### What the task requires
From the first line to the last, write out the records exactly, leaving the pictures behind.

(Stored data entries)
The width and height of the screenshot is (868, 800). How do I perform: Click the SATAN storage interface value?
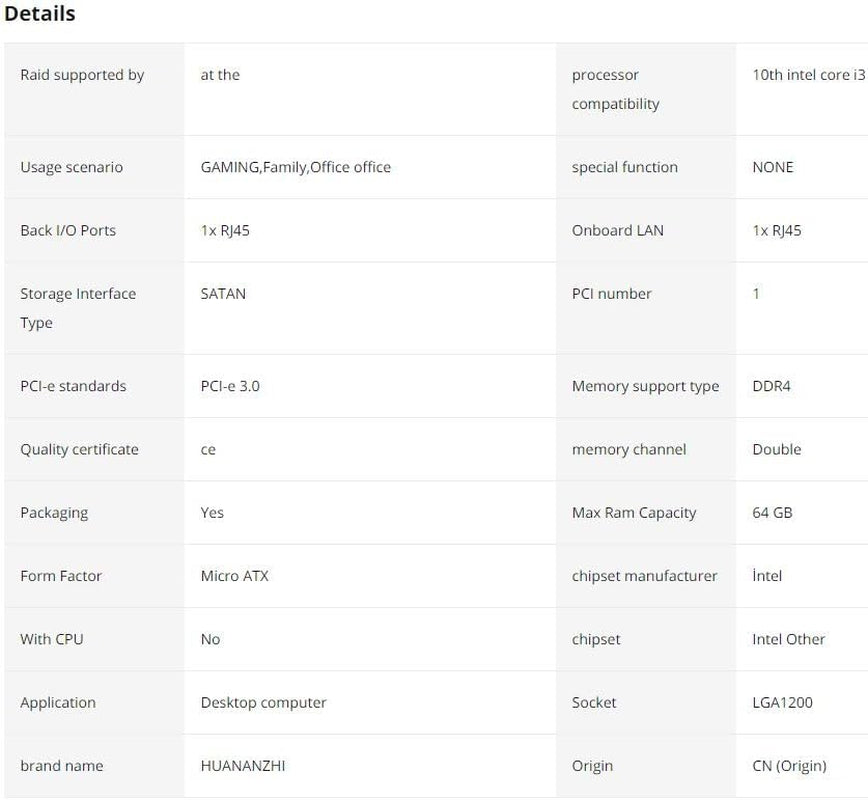point(223,294)
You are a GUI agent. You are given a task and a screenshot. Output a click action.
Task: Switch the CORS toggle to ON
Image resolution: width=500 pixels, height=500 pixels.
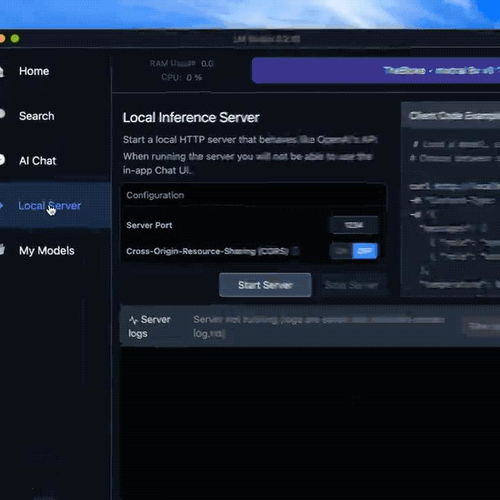point(341,251)
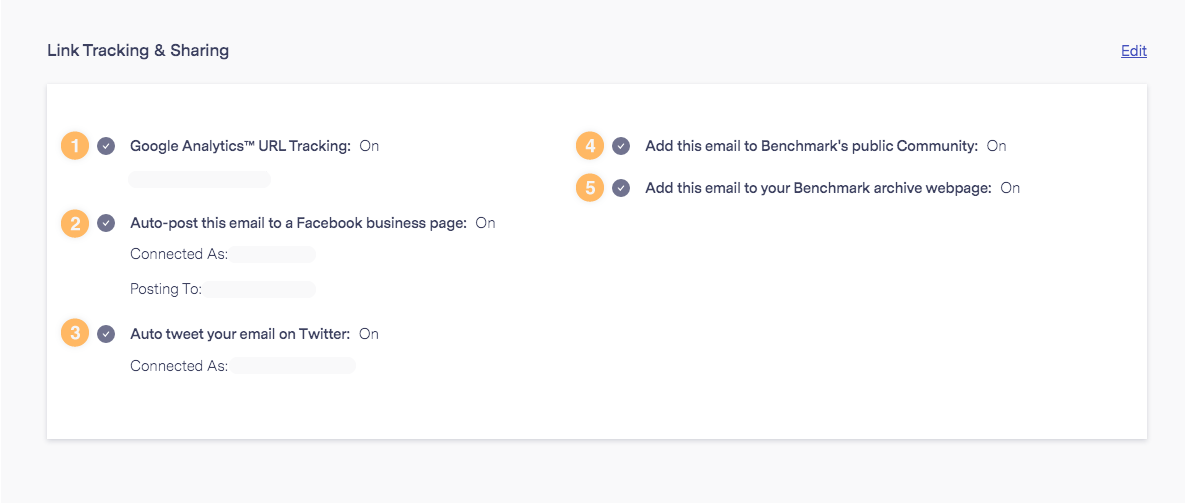Click checkmark beside Benchmark archive webpage option
Viewport: 1185px width, 503px height.
tap(621, 188)
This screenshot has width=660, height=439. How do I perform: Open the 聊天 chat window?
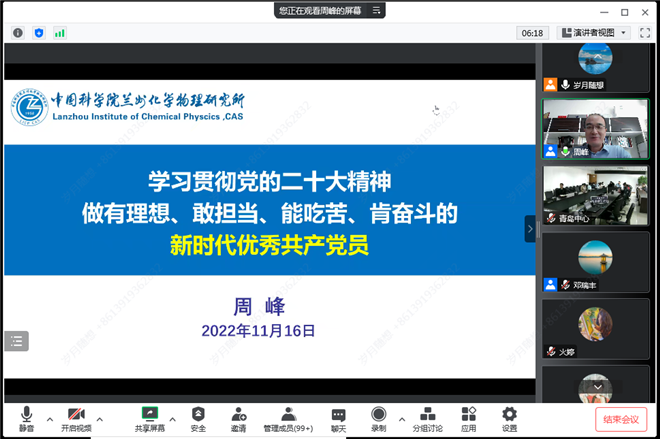point(338,419)
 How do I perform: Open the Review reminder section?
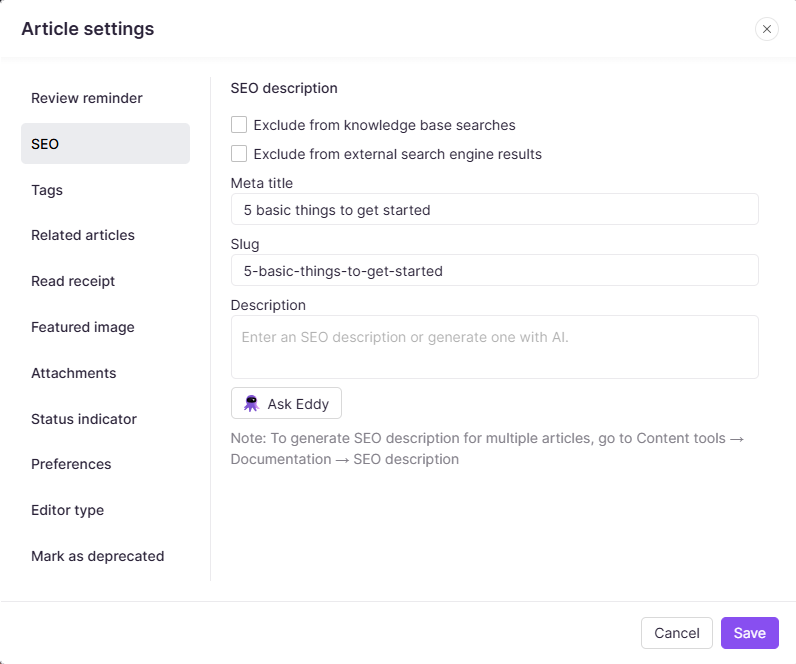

### Response area
The width and height of the screenshot is (868, 800). How do I perform: Click the SATAN storage interface value?
point(223,294)
You are a GUI agent. You are given a task and a screenshot. Output a click action.
Task: Switch the CORS toggle to ON
Image resolution: width=500 pixels, height=500 pixels.
point(341,251)
Click checkmark beside Benchmark archive webpage option
Viewport: 1185px width, 503px height.
tap(621, 188)
This screenshot has width=660, height=439. How do I perform: Open the 聊天 chat window?
point(338,419)
 How do I perform: Open the Review reminder section?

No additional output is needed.